Although Tropical Storm Cindy was still being called “Potential Tropical Cyclone Three” early Tuesday, the oncoming weather system was expected to dump more rain on an already saturated Gulf Coast as it neared landfall in Louisiana.
The system is expected to move north to northwest and hit the Louisiana coast by late Wednesday, but forecasters say the low-pressure center’s impact will likely extend well to the east along the Gulf Coast, where a substantial amount of rainfall, which could cause flooding, is expected in parts of southeast Louisiana that are not directly in the storm’s path, as well as southern Alabama, southern Mississippi and the Florida Panhandle.
Emergency officials and others in Atmore, where rain has fallen nearly every day for two weeks, are keeping their fingers crossed, hoping for the best but preparing for the worst.

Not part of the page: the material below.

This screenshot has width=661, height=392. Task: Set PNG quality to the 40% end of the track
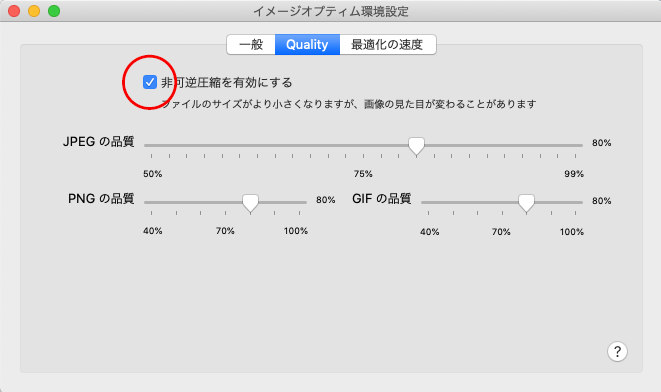[151, 202]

“We are monitoring the situation and are prepared to take steps as needed,” said an Atmore Police Department spokesman. “Preparations are in place to launch emergency operations if needed, and plans will be updated as needed.”
Calvin Grace, director of the city’s streets and sanitation department, said crews were already preparing for the extra precipitation.
“Basically, we’re making sure all the drains are open and all the waterways are cleared,” he said mid-morning Tuesday. “We have crews out today, all over town, making sure that those two things are done.”
According to The Weather Channel, “Potential Tropical Cyclone Three” is already packing winds of 40 mph, but Air Force Reserve Hurricane Hunter aircraft were unable late Monday to find a well-defined center of circulation, which keeps it from being a named storm. If and when that center develops, the storm will be named Tropical Storm Cindy.
TWC forecasters also noted that strong wind shear (the change in wind direction and speed with height) in the region will keep the system on the weaker side.
With weaker storms, the center is not as important a factor. The heavy rainfall, though, is projected to have a widespread impact. Many areas are expected to receive 4-8 inches of rain, with up to a foot projected for some areas. The most torrential rain is likely to be to the east of the center of the storm, because these areas will see a prolonged period of onshore flow.
The potential for another deluge has local business owners worried, as recent rains have already breached downtown Atmore sidewalks and sent water into stores, shops and offices.
“We’re preparing our sump pumps and hoping for the best,” said Tom Tschida, chief of operations for Pride of Atmore, the group responsible for maintenance and renovation of the Strand Theatre on Atmore’s Main Street, where flooding has been a problem in the past. “We’ve sealed up the opening in the back wall, where the squirrel fan was, and we have a new, $15,000 roof that’s not supposed to leak, so we’ll see what happens.”
If Cindy forms, it will be one of two storms in the Atlantic, a rarity for June. Cindy joins Tropical Storm Bret, which formed on Monday. Bret’s anticipated impact on the area has not yet been determined.